## START Source excerpt

I wondered if a few people were called to work downtown now and then, like they are from the gatherings of undocumented construction workers who wait in parking lots, hoping that bosses in pick-up trucks will select them. Most of the people in the crowd below me wore hard hats; it appeared that they had heard or read the same reports I had stating that anyone who wanted to help needed to bring their own equipment.

A dull energy swelled from the slow-motion swarm of mostly men. The mass displayed an oddly choreographed movement, likely resulting from the occasional shifting of their weight from one leg to another. How long had they been there, waiting without even the space to sit on the wet pavement?

Having given up on this venue, I walked up a ramp back toward street level. Before reaching Eleventh Avenue, I passed a State Trooper wearing a brown uniform with a broad-brimmed hat. He was fully protected by a cheap transparent raincoat. It included a fitted clear hat cover which reminded me of the thin plastic rain bonnets women in the 1950s and 60s carried in their purses. Enthusiastically, the trooper called out, “Red Cross!” and held out his hand to shake mine, as though to thank me for my good work. It was both sweet and sad. Both of us were just symbols: me with my white hat dating back to the 1970s, him with his typical daily uniform, stationed in the rain, doing nothing.

It was not yet 9:00 a.m. My bulging backpack held a tool belt, a hammer, a holster, a few wrecking bars, a tarp, water, masks, gloves, and some first aid supplies. I decided to head to the Red Cross Headquarters, which I knew was just north of Lincoln Center. I’ve done work for the American Red Cross in the past, at the scenes of floods and hurricanes in Pennsylvania and Mississippi, and I worked in one of the four huge American resettlement camps (in the US) after the fall of Saigon in 1975. Despite my previous involvement, I had never set foot in my local chapter. Still, I guessed that someone there would know something; they’d dealt with all kinds of unexpected difficult situations before.

At 42nd Street and Tenth Avenue, I stepped out of the rain into a coffee shop. Water poured off me like a bad leak from upstairs. I ordered tea and a fried egg on a roll to go. I ate outside in the partially protected doorway of a closed video rental store while waiting for an uptown bus. Just as I finished eating, a half-full bus arrived. The driver waved me in. ”No charge.”

## END Source excerpt

#### The tasks
[A] Would you retype the passage about the rainy morning walk to the Red Cross from "It was not yet" to "difficult situations before.", word for word?
[B] Can you extend the account of the rainy morning walk to the Red Cross, continuing on from its final sentence?

## START Given entries

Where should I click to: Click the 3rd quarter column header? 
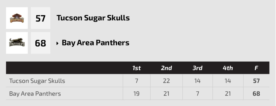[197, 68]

## END Given entries
## START Given entries

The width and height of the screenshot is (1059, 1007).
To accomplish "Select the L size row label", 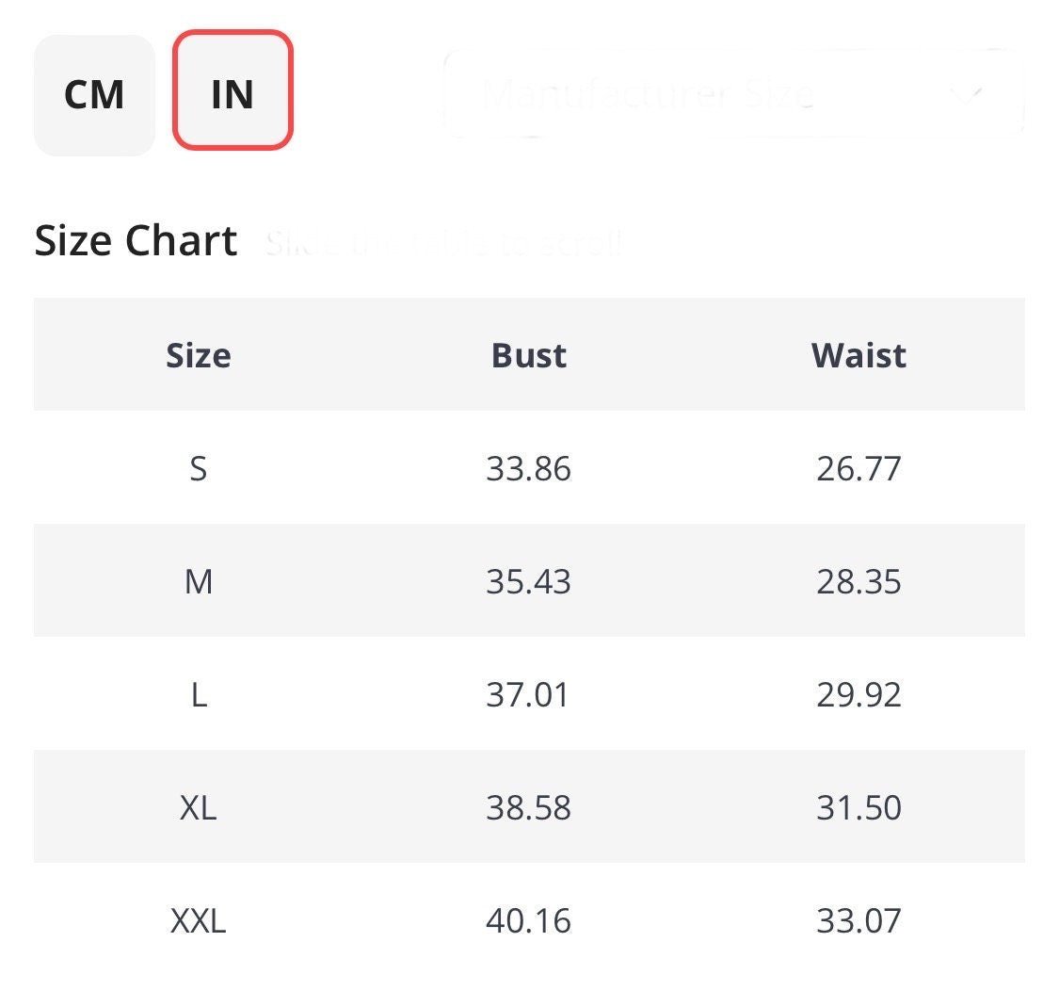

## END Given entries

#### Expected outputs
[A]
It was not yet 9:00 a.m. My bulging backpack held a tool belt, a hammer, a holster, a few wrecking bars, a tarp, water, masks, gloves, and some first aid supplies. I decided to head to the Red Cross Headquarters, which I knew was just north of Lincoln Center. I’ve done work for the American Red Cross in the past, at the scenes of floods and hurricanes in Pennsylvania and Mississippi, and I worked in one of the four huge American resettlement camps (in the US) after the fall of Saigon in 1975. Despite my previous involvement, I had never set foot in my local chapter. Still, I guessed that someone there would know something; they’d dealt with all kinds of unexpected difficult situations before.

[B]
The rain had tapered by the time we reached 67th Street. I unzipped my jacket to let my official-looking Red Cross shirt show. Crisp black metal letters reading “A-R-C” were pinned near the lower pointed edge of its deep blue collar. An embroidered “Disaster Service” patch was sewn just above my heart. It had been a long time since I had worn this shirt. It fit perfectly.

Looking as official as possible, I walked up the broad outdoor steps and into the low building. The uniform worked; I got right through the guard station, even though I didn’t have proper ARC identification. While talking with the strong and clearly overworked woman at the card table desk, people without prior affiliation and experience were being turned back. I was told I could attend a training session starting at noon, more than two hours away—an eternity, for my day. I asked what I could do in the meantime. She said, “Go down to the loading dock and help unload supplies.” She must have assumed I knew how to get there.

After quite a few (hopefully discrete) wrong turns, I made it to the dark subterranean loading area, a space that was likely a garage in normal times. The amount of loading and unloading work that needed to be done could easily have been accomplished by half a dozen people, but there were another twenty or thirty more standing around, waiting. Unlike some paid employees, the volunteers all appeared ready and anxious to do something.

It barely took a second to see that I wasn’t needed. I surveyed the scene for other possibilities and spotted a woman coming out of a small trailer. Lean and fit, she moved around like a caged animal as she talked into a cell phone, perhaps she needed privacy. She knew the underground territory well and traced its small perimeter. Based on nothing more than how she moved, I decided she had significant responsibility. While she talked, I stayed in range, circling, fearing she would hang up and immediately disappear into one of the many off-limits zones. It was a delicate balance not to be stalking her. When the call ended, I quickly caught her attention.

“Is there anything useful for me to do?” I asked.
Noting my outfit, she replied, “Have you ever managed a shelter?”
“Yes.” Thinking of my stints in Pennsylvania after Hurricane Agnes.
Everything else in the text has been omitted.